CareerCup

dono :(

backtracking

Place them diagonally

Put the other queen in L shape of each queen (like how the knight moves). I beleive this solves it

There is a simple algorithm yielding a solution to the n queens puzzle for n = 1 or any n = 4:

1. Divide n by 12. Remember the remainder (n is 8 for the eight queens puzzle).
2. Write a list of the even numbers from 2 to n in order.
3. If the remainder is 3 or 9, move 2 to the end of the list.
4. Append the odd numbers from 1 to n in order, but, if the remainder is 8, switch pairs (i.e. 3, 1, 7, 5, 11, 9, …).
5. If the remainder is 2, switch the places of 1 and 3, then move 5 to the end of the list.
6. If the remainder is 3 or 9, move 1 and 3 to the end of the list.
7. Place the first-column queen in the row with the first number in the list, place the second-column queen in the row with the second number in the list, etc.

A1, B3, C5, D7, E2, F4, G6, H8

Do not agree METU`s answer. A1 and H8 are on the same diagnal.

A1,B5,C8,D6,E3,F7,G2,H4

how about this?

A4, B1, C7, D2, E6, F8, G5, H3

Do interviewers really expect a solution to a problem such as this when experts have worked on it for years?

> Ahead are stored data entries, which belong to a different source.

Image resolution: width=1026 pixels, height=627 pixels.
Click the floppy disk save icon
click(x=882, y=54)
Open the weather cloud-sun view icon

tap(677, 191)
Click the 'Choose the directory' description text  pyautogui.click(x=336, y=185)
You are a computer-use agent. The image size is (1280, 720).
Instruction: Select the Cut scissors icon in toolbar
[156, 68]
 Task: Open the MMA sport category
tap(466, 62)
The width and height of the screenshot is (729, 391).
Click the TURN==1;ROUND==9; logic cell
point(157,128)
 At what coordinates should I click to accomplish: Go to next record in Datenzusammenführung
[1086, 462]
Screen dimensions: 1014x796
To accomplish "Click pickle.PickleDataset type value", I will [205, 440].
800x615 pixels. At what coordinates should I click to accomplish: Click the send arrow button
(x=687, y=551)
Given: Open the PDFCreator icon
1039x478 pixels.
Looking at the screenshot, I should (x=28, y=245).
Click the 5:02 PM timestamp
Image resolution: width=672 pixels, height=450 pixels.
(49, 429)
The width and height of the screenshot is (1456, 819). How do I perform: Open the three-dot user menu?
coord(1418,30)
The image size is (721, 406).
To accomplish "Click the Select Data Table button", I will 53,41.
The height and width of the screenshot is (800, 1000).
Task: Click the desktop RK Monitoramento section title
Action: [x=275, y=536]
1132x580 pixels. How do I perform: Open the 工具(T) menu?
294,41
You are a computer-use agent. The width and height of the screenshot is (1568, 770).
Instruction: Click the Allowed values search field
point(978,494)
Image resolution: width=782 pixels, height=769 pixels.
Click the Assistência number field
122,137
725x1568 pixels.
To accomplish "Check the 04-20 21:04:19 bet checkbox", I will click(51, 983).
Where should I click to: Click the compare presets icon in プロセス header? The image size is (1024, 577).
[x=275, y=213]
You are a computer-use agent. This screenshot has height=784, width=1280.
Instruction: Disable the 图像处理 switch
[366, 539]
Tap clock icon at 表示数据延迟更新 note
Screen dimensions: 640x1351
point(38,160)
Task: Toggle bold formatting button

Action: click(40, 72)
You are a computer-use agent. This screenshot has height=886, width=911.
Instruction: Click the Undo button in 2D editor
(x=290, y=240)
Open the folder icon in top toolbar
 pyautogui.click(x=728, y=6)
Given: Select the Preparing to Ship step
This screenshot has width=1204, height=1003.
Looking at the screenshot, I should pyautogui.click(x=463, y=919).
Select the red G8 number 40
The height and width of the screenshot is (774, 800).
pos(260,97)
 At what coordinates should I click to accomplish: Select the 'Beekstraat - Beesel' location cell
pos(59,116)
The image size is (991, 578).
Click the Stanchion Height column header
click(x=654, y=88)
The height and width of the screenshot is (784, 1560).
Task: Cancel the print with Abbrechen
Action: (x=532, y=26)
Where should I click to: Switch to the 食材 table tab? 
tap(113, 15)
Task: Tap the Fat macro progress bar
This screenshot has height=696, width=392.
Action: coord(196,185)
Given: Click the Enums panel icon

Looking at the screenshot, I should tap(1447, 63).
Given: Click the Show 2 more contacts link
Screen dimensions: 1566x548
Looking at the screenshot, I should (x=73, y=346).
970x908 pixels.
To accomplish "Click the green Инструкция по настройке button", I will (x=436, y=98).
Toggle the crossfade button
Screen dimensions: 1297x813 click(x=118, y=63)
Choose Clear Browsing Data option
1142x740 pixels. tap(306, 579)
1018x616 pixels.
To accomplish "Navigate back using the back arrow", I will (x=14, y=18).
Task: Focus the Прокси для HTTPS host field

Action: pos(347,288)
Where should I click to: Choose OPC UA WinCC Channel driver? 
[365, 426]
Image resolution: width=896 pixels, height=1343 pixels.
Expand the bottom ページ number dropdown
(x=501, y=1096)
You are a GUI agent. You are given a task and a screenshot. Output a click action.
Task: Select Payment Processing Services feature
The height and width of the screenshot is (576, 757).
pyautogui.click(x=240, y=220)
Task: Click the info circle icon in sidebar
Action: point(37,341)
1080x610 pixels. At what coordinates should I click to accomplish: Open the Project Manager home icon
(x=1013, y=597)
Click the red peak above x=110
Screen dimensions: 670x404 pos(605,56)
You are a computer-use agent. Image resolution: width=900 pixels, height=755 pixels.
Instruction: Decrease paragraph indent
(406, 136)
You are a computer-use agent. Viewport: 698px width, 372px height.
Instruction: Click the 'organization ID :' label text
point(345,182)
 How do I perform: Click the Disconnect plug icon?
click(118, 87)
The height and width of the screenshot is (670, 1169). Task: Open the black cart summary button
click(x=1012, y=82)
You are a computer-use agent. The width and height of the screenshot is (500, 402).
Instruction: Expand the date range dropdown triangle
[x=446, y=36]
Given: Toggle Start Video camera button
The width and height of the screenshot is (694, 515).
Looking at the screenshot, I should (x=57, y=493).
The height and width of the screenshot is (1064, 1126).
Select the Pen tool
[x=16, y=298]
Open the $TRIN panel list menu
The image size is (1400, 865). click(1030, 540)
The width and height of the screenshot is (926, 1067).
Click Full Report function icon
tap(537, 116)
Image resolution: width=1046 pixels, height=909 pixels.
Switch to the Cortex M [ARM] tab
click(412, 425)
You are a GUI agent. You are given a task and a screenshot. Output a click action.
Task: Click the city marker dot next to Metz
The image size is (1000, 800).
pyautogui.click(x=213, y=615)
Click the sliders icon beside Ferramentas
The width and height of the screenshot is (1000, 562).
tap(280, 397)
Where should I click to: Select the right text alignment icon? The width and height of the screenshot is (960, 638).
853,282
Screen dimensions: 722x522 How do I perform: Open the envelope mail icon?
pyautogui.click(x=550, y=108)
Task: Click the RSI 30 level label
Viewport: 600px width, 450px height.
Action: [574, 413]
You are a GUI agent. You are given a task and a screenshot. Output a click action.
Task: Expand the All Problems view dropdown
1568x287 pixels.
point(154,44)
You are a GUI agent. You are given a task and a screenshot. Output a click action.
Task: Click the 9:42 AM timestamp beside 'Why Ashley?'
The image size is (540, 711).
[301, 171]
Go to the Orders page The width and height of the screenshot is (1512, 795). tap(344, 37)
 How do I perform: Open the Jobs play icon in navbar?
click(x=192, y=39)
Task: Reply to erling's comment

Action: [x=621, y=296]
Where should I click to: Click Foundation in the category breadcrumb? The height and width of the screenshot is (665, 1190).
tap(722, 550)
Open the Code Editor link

Not so hard... Its just a recursive approach (experts worked on how to compute this for N=24 & stuff which yields enormous amounts of solutions). Place one queen. Place another so they can't beat each other and recursively go on like this. Hard part is to figure out how to optimize the naive approach so you don't enumerate solutions twice and also don't do unnecessary work in general...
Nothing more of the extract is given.